We've all got that friend—or perhaps we are that friend—who makes a point of clarifying that they made not standard penne but brown rice pasta last night, or that they opted for the gluten-free zucchini-raisin cookie at the local fancy bakery instead of the dastardly white flour version. And this friend has no known digestive issues or allergies that necessitate forgoing gluten—it's more just a subscription to the general idea that eating baked goods or carby foods made out of quinoa or almond flour is somehow a superior means of achieving a clear mind or maintaining buns of steels. Whether they're patting themselves on the back or expecting external praises isn't entirely clear, but the results for third parties usually lie somewhere between eye-rolling and personal guilt for not following suit.
But now, you may have a comeback to spew as chocolate chip cookie crumbs spray out of your mouth and all over your frenemy's rosemary amaranth scone.
Those gluten-free pastas, muffins, and what have you aren't lower in calories, fat, or anything else that you're probably trying to avoid. They are lower in gluten—we'll give you that—but if you're the 99 percent of Americans who don't have celiac disease or the 82 percent who don't even have measurable sensitivity to gluten, that doesn't mean jack shit as far as your health goes.

→ Records shown
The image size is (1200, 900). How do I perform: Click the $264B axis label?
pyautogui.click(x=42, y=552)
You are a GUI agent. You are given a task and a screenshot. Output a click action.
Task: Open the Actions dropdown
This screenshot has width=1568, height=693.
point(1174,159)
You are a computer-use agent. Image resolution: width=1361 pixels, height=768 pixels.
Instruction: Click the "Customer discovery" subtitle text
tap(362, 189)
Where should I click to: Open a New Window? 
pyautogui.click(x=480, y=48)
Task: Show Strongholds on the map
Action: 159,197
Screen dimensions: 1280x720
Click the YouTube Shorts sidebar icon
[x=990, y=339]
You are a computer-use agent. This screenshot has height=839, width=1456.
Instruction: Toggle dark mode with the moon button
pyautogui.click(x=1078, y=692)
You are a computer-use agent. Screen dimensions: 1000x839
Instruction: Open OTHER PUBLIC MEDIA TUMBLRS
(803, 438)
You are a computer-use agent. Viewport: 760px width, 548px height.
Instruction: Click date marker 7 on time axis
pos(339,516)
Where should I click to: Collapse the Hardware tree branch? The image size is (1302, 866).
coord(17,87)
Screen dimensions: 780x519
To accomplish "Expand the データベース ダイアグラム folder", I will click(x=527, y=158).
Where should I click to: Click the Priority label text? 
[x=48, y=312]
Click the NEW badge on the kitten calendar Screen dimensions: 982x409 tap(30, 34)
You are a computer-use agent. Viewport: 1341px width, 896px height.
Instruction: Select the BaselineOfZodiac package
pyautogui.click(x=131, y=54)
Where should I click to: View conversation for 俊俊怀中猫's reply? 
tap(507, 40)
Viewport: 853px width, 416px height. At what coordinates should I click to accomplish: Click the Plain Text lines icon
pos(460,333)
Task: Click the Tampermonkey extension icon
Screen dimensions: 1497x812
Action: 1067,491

→ To do
Continue the piece on gluten-free eating, starting right after its last sentence.

→ Answer box
Yeah, this idea is nothing new. But the results of a recent study really underline the concept.
The study, which comes from Australia's The George Institute for Global Health, examined more than 3,200 products across ten different categories of food to comprise the largest study of this type ever conducted on the continent. You've probably seen the entire half-aisle of gluten-free cookie mixes, crackers, and other items (since when does dried fruit need to be labeled as "gluten-free"?) in your local supermarket … but aside from offering options for those who become seriously ill from ingesting gluten—such as celiac sufferers—that region might just be a clever PR move for selling $11 boxes of cake mix.
Led by Dr. Jason Wu, researchers thoroughly compared the nutritional value of products marketed as gluten-free with their "conventional" counterparts, including breads, pastas, chips, cookies, crackers, and candy. The study found that the only notable difference in terms of "healthiness" between the types of products was that the gluten-free foods contained "significantly lower levels of protein"—but sugar and sodium levels were almost totally consistent. Put down the sorghum cheese crackers!
"There has been a tidal wave of gluten-free products coming onto the market in recent years and many people have been caught in the wash as they search for a healthier diet," Dr. Wu said in a statement. "The foods can be significantly more expensive and are very trendy to eat, but we discovered a negligible difference when looking at their overall nutrition."
He also warned of the "health halo effect," which is essentially a term for the messed-up psychology that makes us think we need to reach for something with a special, more "healthy" label without doing any type of research as to whether it actually offers any real benefits.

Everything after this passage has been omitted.